4. I am unconvinced that rational capitalists will invest in
techniques that reduce the rate of return that they expect.

5. Paul, I do think we need some more info on this. That is,
my prior query:

"let me ask if you know of any examples of this type of behavior.
(A strange request coming from me to you.)

remains unanswered. I do think we could find many in the days
when products were produced with a relatively large amount of labor.
As unit labor costs fall, there is less and less availabe savings
from "v" that can be used to pay for increased unit capital costs.
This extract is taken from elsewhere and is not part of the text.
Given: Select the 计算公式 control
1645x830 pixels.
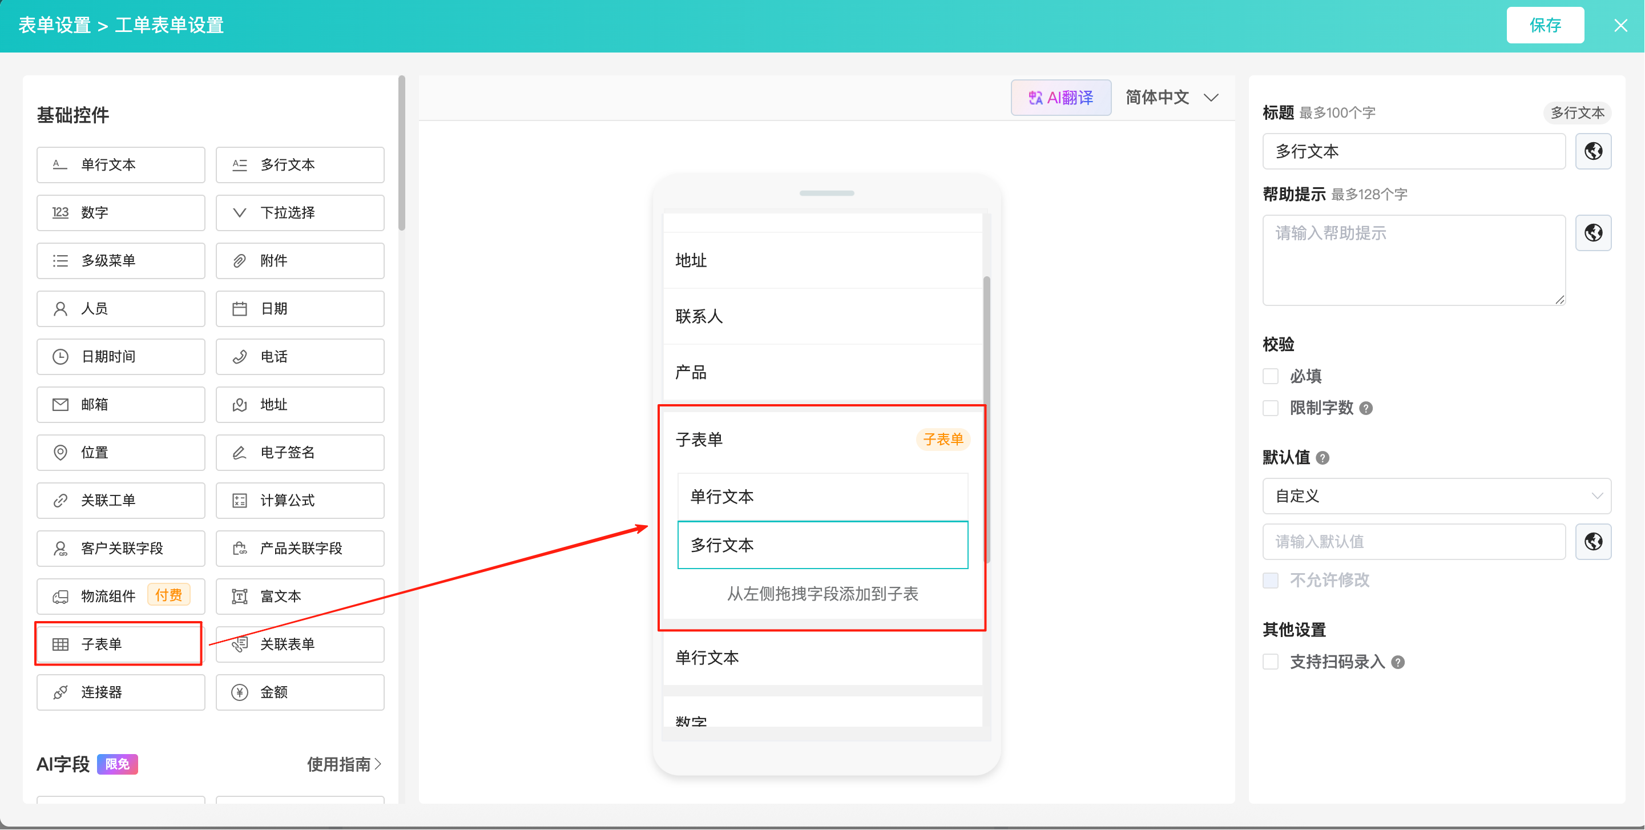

P.S. Your discounted prime cost of the newer technique does not
seem to include interest. However, if you use your raw material
figure, then the discounted unit prime cost of the new technique
is still lower as you suggest. I get your 52 for the old and
51.5 for the new.

The prior post (869)

At 12:34 PM 08-04-99, you wrote:
>RE: OPE-L 851
John wrote:

>My comment: I don't quite see this. Let me say why. Let's
>assume that the average rate of return is 25%; on an additional
>investment in one's firm the expected rate is 20%. The rate
>of interest is 15%. To invest or not to invest would seem to
>be the decision at hand. Here, let's back up a bit. Who is
>making these new techniques that earn a lower rate of return
>than the old technique? Why are they doing this? Assuming
>an answer to these questions, let me ask if you know of any
>examples of this type of behavior. (A strange request coming
>from me to you.)
Here is an example using similar but not identical figures
There are two techniques, old and new.
The new technique reduces the undiscounted prime costs from $40 to $37 per
prime cost = wages + raw materials + depreciation

The market price is assumed to stay the same, since
the new producer produces only a small fraction of the total

In deciding whether the new technique is worth applying the
manufacturer looks at the
discounted prime cost= (prime cost + capital*rate of interest)/unit output
to see if it has fallen. It has from $52 per unit to $33 per unit
so it is worth using the new technique at the current rate
of interest.

The new production technique results in lower rate of profit
than obtained on the old technique, but it is more efficient
both in terms of labour input ( assuming input prices are
proportional to values ) and also in terms of discounted
prime costs.

If we assume that manufacturers are willing to adopt a
new technique if its discounted prime cost per unit is
lower than an old technique, then we could see the rate
of profit fall if the rate of interest was below the
rate of profit in a given industry.

> old new
const cap 100 270
dep 20 54
raw mat 10 10
wages 10 10
output physical 1 2
unit prime cost 40 37
unit price 70 70
profit 30 66
capital 120 290
rate of prof 25.00% 22.76%
discount rate 10.00% 10.00%
Interest paid 12 29 at 10%
profit of enterprise 18 37
discounted prime cost 52 33

I am very dubious about the whole concept of an average
rate of profit acting as a constraint on investment.
Rates of profit differ significantly between and within
industries, the nearest thing that firms actually
meet to an average rate of profit is the rate of

The latter is determined by the state rather than
by the rates of profit in industries.